世德堂本《拜月亭记》四十三折,它同其他传本都不一样。其他传本如《六十种曲》本、李贽评本,题名作《幽闺记》,都是四十出。出数减少,文字反而增加。世德堂本的忠奸二臣陀满海牙和聂古的官名是左右丞相,别本则以陀满海牙为左丞,奸臣姓名则为聂贾列,无确定官称。从左丞相、左丞和聂贾(音古)列、聂古的差异看来,与其说是根据不同的文书记载,不如说是源于口口相传而引起讹误。这正是口头文学中常见的现象。

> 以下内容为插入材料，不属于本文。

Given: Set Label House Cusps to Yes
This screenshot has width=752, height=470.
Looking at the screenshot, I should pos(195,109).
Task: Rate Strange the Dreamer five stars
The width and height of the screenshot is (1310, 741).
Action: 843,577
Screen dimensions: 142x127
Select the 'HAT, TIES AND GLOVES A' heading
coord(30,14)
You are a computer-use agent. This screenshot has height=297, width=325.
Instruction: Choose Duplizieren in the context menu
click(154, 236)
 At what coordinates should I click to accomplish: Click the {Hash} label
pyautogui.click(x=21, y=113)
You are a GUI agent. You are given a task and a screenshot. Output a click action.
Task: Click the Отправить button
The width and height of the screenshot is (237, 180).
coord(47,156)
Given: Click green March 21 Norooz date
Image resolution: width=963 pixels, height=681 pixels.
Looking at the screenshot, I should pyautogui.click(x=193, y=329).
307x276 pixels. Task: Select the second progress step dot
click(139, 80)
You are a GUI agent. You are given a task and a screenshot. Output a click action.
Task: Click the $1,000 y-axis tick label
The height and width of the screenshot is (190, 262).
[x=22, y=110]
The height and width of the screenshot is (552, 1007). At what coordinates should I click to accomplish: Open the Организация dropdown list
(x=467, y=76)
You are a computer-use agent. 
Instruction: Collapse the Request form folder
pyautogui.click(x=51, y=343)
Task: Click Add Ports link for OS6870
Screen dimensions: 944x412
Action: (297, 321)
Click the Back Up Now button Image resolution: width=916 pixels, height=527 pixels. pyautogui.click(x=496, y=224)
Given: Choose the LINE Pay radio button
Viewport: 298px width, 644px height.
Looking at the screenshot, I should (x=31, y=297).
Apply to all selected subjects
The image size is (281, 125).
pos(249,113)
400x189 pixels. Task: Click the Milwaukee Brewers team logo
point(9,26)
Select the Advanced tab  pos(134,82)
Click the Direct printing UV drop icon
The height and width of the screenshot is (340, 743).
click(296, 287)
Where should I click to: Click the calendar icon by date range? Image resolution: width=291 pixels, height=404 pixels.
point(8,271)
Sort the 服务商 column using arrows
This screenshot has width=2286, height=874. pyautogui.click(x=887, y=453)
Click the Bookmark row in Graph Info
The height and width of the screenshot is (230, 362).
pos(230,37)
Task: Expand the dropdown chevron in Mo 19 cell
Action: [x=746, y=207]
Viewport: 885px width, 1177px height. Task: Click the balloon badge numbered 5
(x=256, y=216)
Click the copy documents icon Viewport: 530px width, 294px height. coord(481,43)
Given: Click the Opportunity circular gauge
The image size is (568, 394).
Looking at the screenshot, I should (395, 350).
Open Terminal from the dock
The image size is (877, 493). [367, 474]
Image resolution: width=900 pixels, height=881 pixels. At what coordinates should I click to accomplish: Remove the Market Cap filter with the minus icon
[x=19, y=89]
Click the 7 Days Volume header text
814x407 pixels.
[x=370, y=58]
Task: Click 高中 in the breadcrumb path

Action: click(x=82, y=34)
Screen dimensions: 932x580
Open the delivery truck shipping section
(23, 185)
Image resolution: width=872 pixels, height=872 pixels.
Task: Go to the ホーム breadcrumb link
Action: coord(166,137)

两种本子较大的不同在于世德堂本第三十九折《官媒送鞭》,蒋世隆和陀满兴福同样接受,他说:“既是朝廷宠加宣命,不敢有违,强从来意”,别本如《六十种曲》本则“断然不敢奉命”。《南音三籁》凌注说得好:“(世德堂本)其曲中应答情节,盖因递鞭时二人皆受,而团圆折,王反怒蒋之违盟受盟,故复有如许委宛末折生波,所谓至尾回头一掉也。”但别本蒋世隆拒婚也自有它的意义,这使得他们的爱情更加有别于才子佳人之间的风流韵事,完全把它看作是封建节操未免苛求到不近情理。两种不同的处理,可说互有得失,并没有显然的优劣之分。
世德堂本第一折末上开场(满江红):“自古钱塘物华盛”;第四十三折(尾声)又说:“亭前拜月佳人恨,酝酿就全新戏文,书府翻腾燕都旧本。”别本都已删去这些曲句,可见它们迟于世德堂本。世德堂本无疑在杭州编成,但从上述情况应该引申出更重要的结论:《拜月亭》一名《幽闺记》,不是某一作家的个人创作。以前一般人认为南戏《拜月亭》系根据关汉卿的同名杂剧编成。两者不仅精彩的关目雷同,而且杂剧如第一折(油葫芦)“分明是风雨催人辞故国”一曲以及第三折(倘秀才)“鋺待不你个小鬼头春心儿动也”都可以在南戏中找到对应的曲句,作出上述推论可说言之有据。但世德堂本明明说它是依据“书府”的“燕都旧本”改编而成。“书府”的作品不是杂剧,而是话本。这就是说北京的话本传到杭州,然后改编成南戏。它完全不提关汉卿的杂剧。由于南北两大剧种体制不同,话本和南戏的关系比南戏和杂剧的关系反而更加密切。可能关汉卿的杂剧影响话本,话本影响南戏,但也不能排除方向相反的连锁反应。